> Brief:
The data must be returned exactly. No line may be left out.

(Collection entries)
※
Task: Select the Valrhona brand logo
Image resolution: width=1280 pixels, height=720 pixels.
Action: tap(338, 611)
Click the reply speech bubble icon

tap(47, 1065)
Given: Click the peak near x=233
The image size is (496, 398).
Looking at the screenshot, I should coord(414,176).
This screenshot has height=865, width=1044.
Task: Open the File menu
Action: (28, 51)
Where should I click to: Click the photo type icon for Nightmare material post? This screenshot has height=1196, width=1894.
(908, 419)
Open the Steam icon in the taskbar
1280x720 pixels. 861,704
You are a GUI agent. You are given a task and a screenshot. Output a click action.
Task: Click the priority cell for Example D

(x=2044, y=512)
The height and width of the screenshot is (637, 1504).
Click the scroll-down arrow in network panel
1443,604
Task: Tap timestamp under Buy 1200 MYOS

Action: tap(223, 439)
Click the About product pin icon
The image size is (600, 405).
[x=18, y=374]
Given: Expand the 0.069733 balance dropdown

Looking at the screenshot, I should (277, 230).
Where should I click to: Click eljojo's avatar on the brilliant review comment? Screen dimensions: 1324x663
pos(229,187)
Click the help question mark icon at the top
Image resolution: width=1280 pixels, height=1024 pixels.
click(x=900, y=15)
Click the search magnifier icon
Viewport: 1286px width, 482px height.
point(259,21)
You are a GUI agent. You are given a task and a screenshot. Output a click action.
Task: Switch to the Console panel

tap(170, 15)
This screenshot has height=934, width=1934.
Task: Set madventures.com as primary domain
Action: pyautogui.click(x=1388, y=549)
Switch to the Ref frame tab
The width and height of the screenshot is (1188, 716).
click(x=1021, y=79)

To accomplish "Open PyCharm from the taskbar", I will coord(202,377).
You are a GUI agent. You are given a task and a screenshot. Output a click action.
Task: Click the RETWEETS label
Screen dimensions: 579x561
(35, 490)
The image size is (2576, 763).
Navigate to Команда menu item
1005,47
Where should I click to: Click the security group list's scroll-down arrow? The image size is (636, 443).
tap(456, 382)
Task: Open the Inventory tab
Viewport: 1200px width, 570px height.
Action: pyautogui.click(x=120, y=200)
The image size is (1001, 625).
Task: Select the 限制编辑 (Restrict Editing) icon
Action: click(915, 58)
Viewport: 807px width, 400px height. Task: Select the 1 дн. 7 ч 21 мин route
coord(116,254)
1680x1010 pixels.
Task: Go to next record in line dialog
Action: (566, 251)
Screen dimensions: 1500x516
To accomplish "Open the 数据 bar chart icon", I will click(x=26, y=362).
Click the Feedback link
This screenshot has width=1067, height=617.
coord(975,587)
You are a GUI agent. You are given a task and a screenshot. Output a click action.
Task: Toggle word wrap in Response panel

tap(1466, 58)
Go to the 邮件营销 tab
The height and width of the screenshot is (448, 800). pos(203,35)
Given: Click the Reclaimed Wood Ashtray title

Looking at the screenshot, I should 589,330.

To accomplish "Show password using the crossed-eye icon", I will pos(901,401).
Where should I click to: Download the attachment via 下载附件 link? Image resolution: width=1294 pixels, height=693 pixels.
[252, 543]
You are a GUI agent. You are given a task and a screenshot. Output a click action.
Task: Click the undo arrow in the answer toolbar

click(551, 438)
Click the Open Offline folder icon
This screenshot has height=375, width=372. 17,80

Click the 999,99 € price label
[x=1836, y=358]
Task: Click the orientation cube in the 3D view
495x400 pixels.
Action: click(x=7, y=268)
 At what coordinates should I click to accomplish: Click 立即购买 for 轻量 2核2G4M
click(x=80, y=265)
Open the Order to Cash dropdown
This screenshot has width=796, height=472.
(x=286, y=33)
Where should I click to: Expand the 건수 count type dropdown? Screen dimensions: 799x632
※
> Your response:
Task: Select the Valrhona brand logo
Image resolution: width=1280 pixels, height=720 pixels.
Action: tap(338, 611)
Click the reply speech bubble icon

tap(47, 1065)
Given: Click the peak near x=233
The image size is (496, 398).
Looking at the screenshot, I should coord(414,176).
This screenshot has height=865, width=1044.
Task: Open the File menu
Action: (28, 51)
Where should I click to: Click the photo type icon for Nightmare material post? This screenshot has height=1196, width=1894.
(908, 419)
Open the Steam icon in the taskbar
1280x720 pixels. 861,704
You are a GUI agent. You are given a task and a screenshot. Output a click action.
Task: Click the priority cell for Example D

(x=2044, y=512)
The height and width of the screenshot is (637, 1504).
Click the scroll-down arrow in network panel
1443,604
Task: Tap timestamp under Buy 1200 MYOS

Action: tap(223, 439)
Click the About product pin icon
The image size is (600, 405).
[x=18, y=374]
Given: Expand the 0.069733 balance dropdown

Looking at the screenshot, I should (277, 230).
Where should I click to: Click eljojo's avatar on the brilliant review comment? Screen dimensions: 1324x663
pos(229,187)
Click the help question mark icon at the top
Image resolution: width=1280 pixels, height=1024 pixels.
click(x=900, y=15)
Click the search magnifier icon
Viewport: 1286px width, 482px height.
point(259,21)
You are a GUI agent. You are given a task and a screenshot. Output a click action.
Task: Switch to the Console panel

tap(170, 15)
This screenshot has height=934, width=1934.
Task: Set madventures.com as primary domain
Action: pyautogui.click(x=1388, y=549)
Switch to the Ref frame tab
The width and height of the screenshot is (1188, 716).
click(x=1021, y=79)

To accomplish "Open PyCharm from the taskbar", I will coord(202,377).
You are a GUI agent. You are given a task and a screenshot. Output a click action.
Task: Click the RETWEETS label
Screen dimensions: 579x561
(35, 490)
The image size is (2576, 763).
Navigate to Команда menu item
1005,47
Where should I click to: Click the security group list's scroll-down arrow? The image size is (636, 443).
tap(456, 382)
Task: Open the Inventory tab
Viewport: 1200px width, 570px height.
Action: pyautogui.click(x=120, y=200)
The image size is (1001, 625).
Task: Select the 限制编辑 (Restrict Editing) icon
Action: click(915, 58)
Viewport: 807px width, 400px height. Task: Select the 1 дн. 7 ч 21 мин route
coord(116,254)
1680x1010 pixels.
Task: Go to next record in line dialog
Action: (566, 251)
Screen dimensions: 1500x516
To accomplish "Open the 数据 bar chart icon", I will click(x=26, y=362).
Click the Feedback link
This screenshot has width=1067, height=617.
coord(975,587)
You are a GUI agent. You are given a task and a screenshot. Output a click action.
Task: Toggle word wrap in Response panel

tap(1466, 58)
Go to the 邮件营销 tab
The height and width of the screenshot is (448, 800). pos(203,35)
Given: Click the Reclaimed Wood Ashtray title

Looking at the screenshot, I should 589,330.

To accomplish "Show password using the crossed-eye icon", I will pos(901,401).
Where should I click to: Download the attachment via 下载附件 link? Image resolution: width=1294 pixels, height=693 pixels.
[252, 543]
You are a GUI agent. You are given a task and a screenshot. Output a click action.
Task: Click the undo arrow in the answer toolbar

click(551, 438)
Click the Open Offline folder icon
This screenshot has height=375, width=372. 17,80

Click the 999,99 € price label
[x=1836, y=358]
Task: Click the orientation cube in the 3D view
495x400 pixels.
Action: click(x=7, y=268)
 At what coordinates should I click to accomplish: Click 立即购买 for 轻量 2核2G4M
click(x=80, y=265)
Open the Order to Cash dropdown
This screenshot has width=796, height=472.
(x=286, y=33)
Where should I click to: Expand the 건수 count type dropdown? Screen dimensions: 799x632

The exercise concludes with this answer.